# Your objective
Rewrite the listing from the start through the line containing "pyautogui.click(x=465, y=47)", replacing "Instruction" with "Command" and changing nothing else.

(begin)

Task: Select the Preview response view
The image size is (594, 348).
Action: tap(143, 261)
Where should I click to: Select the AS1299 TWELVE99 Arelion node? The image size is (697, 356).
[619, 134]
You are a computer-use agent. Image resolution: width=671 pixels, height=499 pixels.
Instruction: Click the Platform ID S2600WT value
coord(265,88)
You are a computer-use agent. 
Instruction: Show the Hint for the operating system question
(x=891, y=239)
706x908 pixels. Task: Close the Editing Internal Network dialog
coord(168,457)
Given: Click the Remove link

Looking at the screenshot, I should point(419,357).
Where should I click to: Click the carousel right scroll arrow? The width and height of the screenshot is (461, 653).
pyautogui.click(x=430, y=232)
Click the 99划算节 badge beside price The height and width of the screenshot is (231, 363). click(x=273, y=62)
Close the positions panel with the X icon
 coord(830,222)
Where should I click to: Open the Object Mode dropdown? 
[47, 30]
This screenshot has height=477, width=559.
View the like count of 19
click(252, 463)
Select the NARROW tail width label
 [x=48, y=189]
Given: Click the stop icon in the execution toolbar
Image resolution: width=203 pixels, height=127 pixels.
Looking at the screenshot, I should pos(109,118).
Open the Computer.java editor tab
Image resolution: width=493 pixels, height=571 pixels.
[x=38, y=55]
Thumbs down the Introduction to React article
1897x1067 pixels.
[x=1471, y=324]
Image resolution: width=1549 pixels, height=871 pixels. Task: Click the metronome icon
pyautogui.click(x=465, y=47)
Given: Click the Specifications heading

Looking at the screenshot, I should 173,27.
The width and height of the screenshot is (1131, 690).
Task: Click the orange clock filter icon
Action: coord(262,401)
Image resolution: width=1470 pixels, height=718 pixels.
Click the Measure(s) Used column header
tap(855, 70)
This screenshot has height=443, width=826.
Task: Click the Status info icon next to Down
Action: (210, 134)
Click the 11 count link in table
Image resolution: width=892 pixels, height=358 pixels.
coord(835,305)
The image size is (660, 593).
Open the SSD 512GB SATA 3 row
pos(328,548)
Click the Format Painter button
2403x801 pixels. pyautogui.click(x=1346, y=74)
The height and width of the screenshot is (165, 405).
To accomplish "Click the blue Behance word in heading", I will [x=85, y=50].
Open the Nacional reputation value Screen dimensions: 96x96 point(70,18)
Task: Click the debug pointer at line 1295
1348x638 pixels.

(end)

# Answer to the task
Task: Select the Preview response view
The image size is (594, 348).
Action: tap(143, 261)
Where should I click to: Select the AS1299 TWELVE99 Arelion node? The image size is (697, 356).
[619, 134]
You are a computer-use agent. Image resolution: width=671 pixels, height=499 pixels.
Command: Click the Platform ID S2600WT value
coord(265,88)
You are a computer-use agent. 
Command: Show the Hint for the operating system question
(x=891, y=239)
706x908 pixels. Task: Close the Editing Internal Network dialog
coord(168,457)
Given: Click the Remove link

Looking at the screenshot, I should point(419,357).
Where should I click to: Click the carousel right scroll arrow? The width and height of the screenshot is (461, 653).
pyautogui.click(x=430, y=232)
Click the 99划算节 badge beside price The height and width of the screenshot is (231, 363). click(x=273, y=62)
Close the positions panel with the X icon
 coord(830,222)
Where should I click to: Open the Object Mode dropdown? 
[47, 30]
This screenshot has height=477, width=559.
View the like count of 19
click(252, 463)
Select the NARROW tail width label
 [x=48, y=189]
Given: Click the stop icon in the execution toolbar
Image resolution: width=203 pixels, height=127 pixels.
Looking at the screenshot, I should pos(109,118).
Open the Computer.java editor tab
Image resolution: width=493 pixels, height=571 pixels.
[x=38, y=55]
Thumbs down the Introduction to React article
1897x1067 pixels.
[x=1471, y=324]
Image resolution: width=1549 pixels, height=871 pixels. Task: Click the metronome icon
pyautogui.click(x=465, y=47)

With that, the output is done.